[WHAT TO WORK ON]: Return every line in the entries below that contains the word "series", treating uppercase and lowercase as different.

[EXERCISE DATA]:
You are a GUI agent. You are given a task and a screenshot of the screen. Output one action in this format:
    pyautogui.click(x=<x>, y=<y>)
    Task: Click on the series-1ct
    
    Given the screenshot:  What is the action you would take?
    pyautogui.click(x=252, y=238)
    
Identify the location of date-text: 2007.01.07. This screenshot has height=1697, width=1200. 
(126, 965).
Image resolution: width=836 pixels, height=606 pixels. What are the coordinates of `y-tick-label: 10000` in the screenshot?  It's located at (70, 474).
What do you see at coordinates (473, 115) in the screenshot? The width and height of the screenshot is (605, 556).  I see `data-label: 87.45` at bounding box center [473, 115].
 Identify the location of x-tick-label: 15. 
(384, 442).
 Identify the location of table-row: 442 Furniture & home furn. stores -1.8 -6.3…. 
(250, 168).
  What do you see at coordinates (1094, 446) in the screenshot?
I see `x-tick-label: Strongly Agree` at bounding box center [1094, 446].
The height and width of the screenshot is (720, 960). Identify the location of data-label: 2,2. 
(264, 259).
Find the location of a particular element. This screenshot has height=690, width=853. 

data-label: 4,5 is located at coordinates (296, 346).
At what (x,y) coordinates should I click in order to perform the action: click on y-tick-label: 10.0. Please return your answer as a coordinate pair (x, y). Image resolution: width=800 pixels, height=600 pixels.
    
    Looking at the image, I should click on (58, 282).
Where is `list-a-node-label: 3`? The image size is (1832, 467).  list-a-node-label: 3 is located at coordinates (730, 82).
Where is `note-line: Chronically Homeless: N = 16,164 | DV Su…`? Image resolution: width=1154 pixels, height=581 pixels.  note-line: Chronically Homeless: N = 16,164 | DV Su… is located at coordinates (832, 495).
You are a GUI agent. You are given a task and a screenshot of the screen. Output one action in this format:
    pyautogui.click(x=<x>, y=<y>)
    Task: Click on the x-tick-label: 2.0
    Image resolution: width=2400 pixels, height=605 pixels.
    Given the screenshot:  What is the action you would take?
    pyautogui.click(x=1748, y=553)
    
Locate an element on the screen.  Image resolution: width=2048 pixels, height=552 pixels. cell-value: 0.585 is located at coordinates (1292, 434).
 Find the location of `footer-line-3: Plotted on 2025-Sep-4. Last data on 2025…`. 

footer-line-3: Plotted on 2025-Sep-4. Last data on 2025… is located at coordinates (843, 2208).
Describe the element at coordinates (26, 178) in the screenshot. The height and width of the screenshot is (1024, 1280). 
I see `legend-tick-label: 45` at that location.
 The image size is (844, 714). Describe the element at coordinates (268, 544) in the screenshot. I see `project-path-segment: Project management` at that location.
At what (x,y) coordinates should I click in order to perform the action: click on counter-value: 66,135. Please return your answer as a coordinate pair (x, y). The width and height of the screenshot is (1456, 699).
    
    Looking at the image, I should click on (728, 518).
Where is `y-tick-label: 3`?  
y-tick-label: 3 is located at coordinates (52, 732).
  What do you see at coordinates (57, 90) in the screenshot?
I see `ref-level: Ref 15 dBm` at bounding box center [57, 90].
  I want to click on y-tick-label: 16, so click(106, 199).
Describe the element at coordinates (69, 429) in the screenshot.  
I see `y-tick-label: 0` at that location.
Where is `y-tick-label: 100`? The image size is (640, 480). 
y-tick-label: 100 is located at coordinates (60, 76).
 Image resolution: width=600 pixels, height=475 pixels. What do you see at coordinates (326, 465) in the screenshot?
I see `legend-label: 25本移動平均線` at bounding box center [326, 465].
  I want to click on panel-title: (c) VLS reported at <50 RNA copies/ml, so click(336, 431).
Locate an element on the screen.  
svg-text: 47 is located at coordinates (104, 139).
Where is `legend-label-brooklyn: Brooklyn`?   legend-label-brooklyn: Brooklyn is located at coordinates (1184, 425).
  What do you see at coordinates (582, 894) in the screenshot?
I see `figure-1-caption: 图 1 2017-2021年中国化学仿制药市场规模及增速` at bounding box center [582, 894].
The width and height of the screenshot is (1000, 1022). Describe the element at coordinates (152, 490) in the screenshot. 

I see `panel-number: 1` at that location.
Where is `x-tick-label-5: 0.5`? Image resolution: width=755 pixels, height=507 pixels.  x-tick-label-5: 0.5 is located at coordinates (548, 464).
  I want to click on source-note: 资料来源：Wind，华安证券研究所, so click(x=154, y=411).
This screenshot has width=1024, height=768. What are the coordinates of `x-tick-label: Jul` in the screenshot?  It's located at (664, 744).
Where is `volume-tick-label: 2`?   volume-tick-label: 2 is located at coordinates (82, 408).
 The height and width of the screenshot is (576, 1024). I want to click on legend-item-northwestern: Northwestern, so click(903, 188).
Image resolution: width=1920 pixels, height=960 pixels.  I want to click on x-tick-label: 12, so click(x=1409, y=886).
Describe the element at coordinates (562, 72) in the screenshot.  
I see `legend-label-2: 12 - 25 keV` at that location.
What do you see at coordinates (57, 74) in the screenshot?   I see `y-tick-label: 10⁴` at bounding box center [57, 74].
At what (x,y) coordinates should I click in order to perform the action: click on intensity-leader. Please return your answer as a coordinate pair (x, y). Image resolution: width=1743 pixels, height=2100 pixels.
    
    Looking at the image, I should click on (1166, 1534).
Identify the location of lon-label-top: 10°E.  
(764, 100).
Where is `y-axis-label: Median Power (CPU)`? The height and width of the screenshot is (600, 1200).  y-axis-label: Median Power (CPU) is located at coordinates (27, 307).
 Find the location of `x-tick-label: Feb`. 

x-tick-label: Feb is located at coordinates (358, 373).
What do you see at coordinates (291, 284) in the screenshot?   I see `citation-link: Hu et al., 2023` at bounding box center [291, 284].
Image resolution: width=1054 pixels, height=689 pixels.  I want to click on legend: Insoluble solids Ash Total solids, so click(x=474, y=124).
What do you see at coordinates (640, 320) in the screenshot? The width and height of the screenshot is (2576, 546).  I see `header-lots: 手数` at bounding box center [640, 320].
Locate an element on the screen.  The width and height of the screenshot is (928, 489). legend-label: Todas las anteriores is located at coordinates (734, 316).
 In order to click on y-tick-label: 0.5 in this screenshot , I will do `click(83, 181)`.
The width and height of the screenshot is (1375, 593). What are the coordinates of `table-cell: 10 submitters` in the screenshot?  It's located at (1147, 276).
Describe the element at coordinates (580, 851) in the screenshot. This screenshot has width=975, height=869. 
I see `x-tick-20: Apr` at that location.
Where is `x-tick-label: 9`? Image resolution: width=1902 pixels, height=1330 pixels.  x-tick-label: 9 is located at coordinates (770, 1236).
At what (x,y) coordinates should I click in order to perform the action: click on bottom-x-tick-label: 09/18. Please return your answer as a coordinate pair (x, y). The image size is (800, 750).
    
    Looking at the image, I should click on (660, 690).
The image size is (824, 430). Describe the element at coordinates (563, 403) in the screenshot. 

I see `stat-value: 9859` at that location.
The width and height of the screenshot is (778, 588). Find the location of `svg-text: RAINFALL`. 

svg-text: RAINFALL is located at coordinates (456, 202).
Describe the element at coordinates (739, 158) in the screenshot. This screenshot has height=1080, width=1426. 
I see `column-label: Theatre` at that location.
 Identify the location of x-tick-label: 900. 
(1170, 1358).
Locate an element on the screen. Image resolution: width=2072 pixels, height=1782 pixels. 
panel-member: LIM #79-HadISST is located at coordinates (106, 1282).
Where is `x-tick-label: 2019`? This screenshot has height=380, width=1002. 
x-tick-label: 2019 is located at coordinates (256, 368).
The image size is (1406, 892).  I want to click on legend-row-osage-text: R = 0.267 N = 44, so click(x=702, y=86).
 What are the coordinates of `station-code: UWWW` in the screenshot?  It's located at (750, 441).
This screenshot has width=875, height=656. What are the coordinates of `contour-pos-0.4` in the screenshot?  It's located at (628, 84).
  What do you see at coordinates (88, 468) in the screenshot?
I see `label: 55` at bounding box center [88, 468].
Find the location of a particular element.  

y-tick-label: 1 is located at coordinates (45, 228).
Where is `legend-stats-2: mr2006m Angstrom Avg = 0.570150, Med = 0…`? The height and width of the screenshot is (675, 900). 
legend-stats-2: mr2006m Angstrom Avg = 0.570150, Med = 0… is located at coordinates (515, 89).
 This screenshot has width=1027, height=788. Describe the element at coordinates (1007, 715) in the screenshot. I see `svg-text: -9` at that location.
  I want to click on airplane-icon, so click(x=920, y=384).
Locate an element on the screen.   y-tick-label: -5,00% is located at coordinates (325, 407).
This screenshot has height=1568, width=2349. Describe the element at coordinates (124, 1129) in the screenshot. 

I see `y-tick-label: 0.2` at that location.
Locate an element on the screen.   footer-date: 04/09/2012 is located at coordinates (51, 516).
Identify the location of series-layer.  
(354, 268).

[RESULT OF THIS TASK]:
    Task: Click on the series-1ct
Identify the location of series-layer.  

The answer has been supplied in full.